Outros médicos do PS medicaram e entubaram M., e conseguiram transferência para o Hospital Geral do Pirajuçara. “O caso dela já estava precário, os próprios médicos de lá falaram que era só por um milagre que ela poderia sair dessa. Mesmo com todas as medicações, o organismo dela não reagia. Mas eles disseram que desde o primeiro atendimento era para ter coletados exame, aí sim poderia ter combatido a infecção, que estava no começo”, lamenta.
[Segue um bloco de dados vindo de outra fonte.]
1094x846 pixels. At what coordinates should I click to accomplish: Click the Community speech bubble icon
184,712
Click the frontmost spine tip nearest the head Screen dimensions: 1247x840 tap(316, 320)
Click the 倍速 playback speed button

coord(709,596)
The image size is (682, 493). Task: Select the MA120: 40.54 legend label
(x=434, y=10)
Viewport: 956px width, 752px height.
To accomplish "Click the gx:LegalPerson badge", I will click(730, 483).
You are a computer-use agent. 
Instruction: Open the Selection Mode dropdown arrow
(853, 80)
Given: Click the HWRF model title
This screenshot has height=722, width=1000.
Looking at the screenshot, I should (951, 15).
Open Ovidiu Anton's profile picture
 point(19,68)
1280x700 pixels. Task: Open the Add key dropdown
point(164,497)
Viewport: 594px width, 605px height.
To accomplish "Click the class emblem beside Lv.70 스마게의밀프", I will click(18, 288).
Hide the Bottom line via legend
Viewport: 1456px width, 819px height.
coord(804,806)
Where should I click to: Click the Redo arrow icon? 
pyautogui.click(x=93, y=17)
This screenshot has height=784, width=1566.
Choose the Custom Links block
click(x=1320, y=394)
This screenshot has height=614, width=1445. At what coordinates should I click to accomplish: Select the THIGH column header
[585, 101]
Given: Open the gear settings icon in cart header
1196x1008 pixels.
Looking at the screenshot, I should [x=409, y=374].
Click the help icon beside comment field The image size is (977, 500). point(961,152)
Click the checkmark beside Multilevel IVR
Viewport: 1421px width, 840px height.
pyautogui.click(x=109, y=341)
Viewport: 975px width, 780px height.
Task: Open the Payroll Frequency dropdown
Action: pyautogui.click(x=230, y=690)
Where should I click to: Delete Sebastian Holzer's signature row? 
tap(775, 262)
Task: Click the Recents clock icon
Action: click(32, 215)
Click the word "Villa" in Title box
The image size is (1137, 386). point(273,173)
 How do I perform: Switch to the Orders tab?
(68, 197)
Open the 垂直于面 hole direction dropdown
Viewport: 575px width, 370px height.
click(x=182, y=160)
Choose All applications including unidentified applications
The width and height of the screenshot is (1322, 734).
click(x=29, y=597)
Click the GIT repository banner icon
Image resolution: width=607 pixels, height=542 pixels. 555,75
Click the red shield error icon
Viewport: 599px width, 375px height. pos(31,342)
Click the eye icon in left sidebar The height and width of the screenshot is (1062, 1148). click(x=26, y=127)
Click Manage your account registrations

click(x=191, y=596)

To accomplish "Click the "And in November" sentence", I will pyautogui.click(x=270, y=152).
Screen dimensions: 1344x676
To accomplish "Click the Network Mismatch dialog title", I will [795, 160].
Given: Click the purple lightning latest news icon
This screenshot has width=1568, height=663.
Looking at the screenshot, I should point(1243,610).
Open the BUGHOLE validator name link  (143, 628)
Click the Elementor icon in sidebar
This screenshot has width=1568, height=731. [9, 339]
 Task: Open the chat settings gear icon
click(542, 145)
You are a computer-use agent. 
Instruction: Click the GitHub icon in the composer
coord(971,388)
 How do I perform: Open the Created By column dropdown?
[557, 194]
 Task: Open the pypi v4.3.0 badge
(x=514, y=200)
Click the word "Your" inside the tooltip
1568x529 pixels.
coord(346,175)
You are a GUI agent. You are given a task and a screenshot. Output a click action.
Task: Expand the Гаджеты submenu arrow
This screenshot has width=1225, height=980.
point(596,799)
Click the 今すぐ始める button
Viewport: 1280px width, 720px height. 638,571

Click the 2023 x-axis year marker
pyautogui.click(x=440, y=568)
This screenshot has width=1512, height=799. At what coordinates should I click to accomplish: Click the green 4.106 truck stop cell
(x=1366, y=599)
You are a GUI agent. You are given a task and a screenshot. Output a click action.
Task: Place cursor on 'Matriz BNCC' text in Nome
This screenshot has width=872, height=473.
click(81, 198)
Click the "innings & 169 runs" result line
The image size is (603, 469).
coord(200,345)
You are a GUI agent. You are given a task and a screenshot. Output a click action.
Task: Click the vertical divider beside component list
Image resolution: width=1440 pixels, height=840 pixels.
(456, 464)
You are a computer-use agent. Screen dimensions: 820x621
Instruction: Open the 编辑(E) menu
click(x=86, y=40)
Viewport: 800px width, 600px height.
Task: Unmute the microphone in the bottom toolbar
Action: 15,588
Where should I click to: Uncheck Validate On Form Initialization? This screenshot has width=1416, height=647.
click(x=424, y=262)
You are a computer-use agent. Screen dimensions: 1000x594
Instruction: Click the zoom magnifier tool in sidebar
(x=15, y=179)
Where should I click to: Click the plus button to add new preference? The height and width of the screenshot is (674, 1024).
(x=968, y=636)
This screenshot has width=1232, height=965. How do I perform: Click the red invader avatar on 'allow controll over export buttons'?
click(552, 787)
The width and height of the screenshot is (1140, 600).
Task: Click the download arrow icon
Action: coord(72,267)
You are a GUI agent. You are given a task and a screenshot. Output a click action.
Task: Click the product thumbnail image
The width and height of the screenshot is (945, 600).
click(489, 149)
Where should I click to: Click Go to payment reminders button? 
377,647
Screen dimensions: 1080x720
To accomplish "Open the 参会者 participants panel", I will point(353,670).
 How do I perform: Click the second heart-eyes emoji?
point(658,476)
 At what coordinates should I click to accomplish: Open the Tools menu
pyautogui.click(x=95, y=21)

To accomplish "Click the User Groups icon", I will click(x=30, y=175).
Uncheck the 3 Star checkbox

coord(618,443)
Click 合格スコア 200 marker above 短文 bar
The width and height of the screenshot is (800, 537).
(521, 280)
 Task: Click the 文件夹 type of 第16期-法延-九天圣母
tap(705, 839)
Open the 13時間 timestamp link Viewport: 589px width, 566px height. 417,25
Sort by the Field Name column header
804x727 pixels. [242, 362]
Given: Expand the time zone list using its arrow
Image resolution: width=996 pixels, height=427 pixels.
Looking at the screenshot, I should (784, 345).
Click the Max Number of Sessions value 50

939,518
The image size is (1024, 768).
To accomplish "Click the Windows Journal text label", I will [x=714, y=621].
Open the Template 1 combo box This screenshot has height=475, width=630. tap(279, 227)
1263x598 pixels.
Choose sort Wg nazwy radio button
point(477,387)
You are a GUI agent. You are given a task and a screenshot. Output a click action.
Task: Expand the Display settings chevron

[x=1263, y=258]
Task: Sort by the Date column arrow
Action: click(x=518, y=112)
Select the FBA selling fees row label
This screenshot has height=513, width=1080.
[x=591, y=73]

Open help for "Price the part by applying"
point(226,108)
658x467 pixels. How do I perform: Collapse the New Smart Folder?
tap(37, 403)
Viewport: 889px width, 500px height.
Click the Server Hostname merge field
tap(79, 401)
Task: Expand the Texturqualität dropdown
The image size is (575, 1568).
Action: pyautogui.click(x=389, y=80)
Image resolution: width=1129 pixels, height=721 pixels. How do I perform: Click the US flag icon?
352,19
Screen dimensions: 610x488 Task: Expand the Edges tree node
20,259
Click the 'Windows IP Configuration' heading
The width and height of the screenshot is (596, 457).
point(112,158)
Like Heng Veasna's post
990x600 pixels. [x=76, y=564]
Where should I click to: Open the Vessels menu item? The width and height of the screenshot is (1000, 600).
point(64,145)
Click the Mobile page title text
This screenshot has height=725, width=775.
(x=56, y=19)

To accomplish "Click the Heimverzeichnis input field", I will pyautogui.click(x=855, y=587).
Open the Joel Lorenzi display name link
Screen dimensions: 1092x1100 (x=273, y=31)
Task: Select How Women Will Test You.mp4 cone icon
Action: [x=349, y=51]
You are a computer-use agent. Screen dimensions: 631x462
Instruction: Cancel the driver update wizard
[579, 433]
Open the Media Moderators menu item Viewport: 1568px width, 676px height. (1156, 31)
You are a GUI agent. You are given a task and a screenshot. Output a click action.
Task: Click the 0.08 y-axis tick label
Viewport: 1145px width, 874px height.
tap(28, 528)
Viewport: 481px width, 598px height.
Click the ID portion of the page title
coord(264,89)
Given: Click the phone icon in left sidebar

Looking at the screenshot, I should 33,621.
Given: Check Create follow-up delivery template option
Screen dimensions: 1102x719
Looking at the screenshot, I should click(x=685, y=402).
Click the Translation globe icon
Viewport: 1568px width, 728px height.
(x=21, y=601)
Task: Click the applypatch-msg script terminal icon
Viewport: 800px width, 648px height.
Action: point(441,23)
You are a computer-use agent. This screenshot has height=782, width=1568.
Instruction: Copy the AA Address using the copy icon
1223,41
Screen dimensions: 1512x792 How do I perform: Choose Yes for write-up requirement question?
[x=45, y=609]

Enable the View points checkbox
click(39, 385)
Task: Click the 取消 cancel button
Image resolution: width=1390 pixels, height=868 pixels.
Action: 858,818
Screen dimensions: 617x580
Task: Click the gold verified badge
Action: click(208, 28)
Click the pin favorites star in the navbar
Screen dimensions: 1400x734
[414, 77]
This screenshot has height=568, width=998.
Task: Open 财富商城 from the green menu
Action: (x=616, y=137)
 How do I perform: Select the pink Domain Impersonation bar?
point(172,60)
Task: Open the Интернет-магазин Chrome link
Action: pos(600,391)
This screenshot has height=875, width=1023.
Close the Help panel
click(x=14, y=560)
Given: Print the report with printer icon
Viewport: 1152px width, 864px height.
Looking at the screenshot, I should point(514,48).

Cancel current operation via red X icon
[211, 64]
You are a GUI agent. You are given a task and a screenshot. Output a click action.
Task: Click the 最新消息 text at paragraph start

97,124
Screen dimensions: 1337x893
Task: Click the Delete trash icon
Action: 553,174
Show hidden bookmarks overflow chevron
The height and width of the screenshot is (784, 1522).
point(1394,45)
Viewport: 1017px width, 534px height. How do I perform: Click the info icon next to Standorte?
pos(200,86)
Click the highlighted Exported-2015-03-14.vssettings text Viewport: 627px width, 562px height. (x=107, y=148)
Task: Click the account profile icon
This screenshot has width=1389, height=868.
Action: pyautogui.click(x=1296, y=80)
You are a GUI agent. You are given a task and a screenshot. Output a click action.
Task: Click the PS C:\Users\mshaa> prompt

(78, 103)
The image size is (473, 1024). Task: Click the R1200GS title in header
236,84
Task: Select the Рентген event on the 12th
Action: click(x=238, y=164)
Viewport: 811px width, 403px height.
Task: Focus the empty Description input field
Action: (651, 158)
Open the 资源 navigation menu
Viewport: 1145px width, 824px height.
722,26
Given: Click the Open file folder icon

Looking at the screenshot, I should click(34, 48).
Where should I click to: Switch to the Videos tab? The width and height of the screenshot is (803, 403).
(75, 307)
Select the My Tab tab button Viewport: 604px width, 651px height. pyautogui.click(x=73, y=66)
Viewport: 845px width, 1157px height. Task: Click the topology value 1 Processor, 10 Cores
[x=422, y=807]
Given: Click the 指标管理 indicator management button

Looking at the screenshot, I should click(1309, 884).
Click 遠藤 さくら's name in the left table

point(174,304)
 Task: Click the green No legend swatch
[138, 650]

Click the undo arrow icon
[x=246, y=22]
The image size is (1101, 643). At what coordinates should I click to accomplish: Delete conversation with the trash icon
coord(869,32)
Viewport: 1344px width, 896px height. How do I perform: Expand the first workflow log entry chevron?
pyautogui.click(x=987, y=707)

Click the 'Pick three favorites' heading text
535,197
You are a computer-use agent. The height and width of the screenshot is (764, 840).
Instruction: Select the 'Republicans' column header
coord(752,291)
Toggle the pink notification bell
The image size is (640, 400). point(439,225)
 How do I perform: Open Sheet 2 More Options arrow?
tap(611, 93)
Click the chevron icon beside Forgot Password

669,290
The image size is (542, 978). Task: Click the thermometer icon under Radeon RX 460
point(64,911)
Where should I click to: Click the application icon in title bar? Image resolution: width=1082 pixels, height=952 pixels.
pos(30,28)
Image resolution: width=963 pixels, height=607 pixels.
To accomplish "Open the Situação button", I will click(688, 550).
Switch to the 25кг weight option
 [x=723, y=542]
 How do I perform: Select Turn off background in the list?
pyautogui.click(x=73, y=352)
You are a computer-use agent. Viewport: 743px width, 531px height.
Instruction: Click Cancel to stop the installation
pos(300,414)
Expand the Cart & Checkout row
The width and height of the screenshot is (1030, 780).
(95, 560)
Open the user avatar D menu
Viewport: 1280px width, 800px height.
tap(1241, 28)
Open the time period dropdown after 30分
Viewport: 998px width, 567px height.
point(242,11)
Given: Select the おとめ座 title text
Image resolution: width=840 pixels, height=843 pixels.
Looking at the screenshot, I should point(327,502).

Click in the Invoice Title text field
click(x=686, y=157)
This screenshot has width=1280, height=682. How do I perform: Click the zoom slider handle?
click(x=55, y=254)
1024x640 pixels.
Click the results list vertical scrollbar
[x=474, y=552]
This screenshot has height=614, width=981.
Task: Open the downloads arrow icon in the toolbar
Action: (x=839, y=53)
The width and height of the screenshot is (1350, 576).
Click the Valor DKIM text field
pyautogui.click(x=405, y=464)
M. morreu no HGP, sem que os parentes pudessem dar o último adeus. “Na sexta-feira dia 3, às 16h, veio a óbito, e mesmo assim não demos um enterro digno para ela, saiu do hospital já embalada num saco lacrado já dentro do caixão, e com uma hora apenas de velório”, conta, triste. No HGP, M. foi submetida ao exame PCR para coronavírus – covid-19 que deu entrada em laboratório no dia 6. Na terça-feira (14), saiu o resultado, como “detectado (positivo)”.
Brito denunciou o descaso do centro montado para tratar covid-19. “Olha como foi a negligência, o resultado do exame da minha cunhada deu positivo ao covid-19. Ela faleceu no dia 3, e o exame foi dada entrada [no laboratório] dia 6, e saiu ontem [dia 14] o resultado. No centro do coronavírus no Parque Rizzo mandaram ela embora depois de dois dias de observação, falaram que estava descartado, que estava longe de ser o coronavírus”, diz, na rede social.
Brito questionou se o centro de Embu está qualificado para atender casos de covid-19 e protestou contra o prefeito. “O pessoal que está atendendo na tenda do corona são especialistas ou estão preparados para essa pandemia? A resposta é não, uma vida se foi por falta de preparação ou competência ou essa tenda é pura enganação ou pura politicagem? […] Ney Santos, veja bem os médicos que estão lidando com vidas aqui no Embu”, adverte.
M. não ficou nem com o raio-x que teria feito no centro. “Cadê que deram? Simplesmente mandaram embora. Os exames que foram feitos no centro do coronavírus até hoje não apareceram, não tem nada no sistema”, diz Brito, revoltado por conta de que a cunhada foi ao local do qual se fazia propaganda de ter atendimento adequado. “O que eu fico indignado é que ela estava já no centro e depois mandaram ela embora, dizendo que não tinha nada”, fala.
OUTRO LADO
Em um grupo no WhatsApp sobre a saúde, Brito relatou a “negligência” do centro contra covid-19 de Embu. No grupo, tanto o secretário Raul Bueno como a secretária-adjunta Maria Serrano (Saúde) calaram. Na sexta (17), o VERBO questionou Serrano. Ela disse: “Entrar em contato com a Secretaria de Comunicação”. Este portal enviou e-mail à pasta, copiado para Raul. “O VERBO está no aguardo de resposta, @Raul Bueno e @Maria Serrano”, disse, no grupo.
Nem Raul, Serrano ou a Comunicação responderam. A reportagem também procurou Ney e indagou que “satisfação o senhor tem a dar para a família” de M. Ney, na sua mansão em Santa Catarina, ignorou o sofrimento da família. No grupo, o cunhado interpelou Ney: “Prefeito, eu sou o Brito, eu queria uma resposta sobre essa equipe que está atendendo na tenda do coronavírus, pelo jeito não são qualificados”. Raul e Serrano não responderam pelo chefe.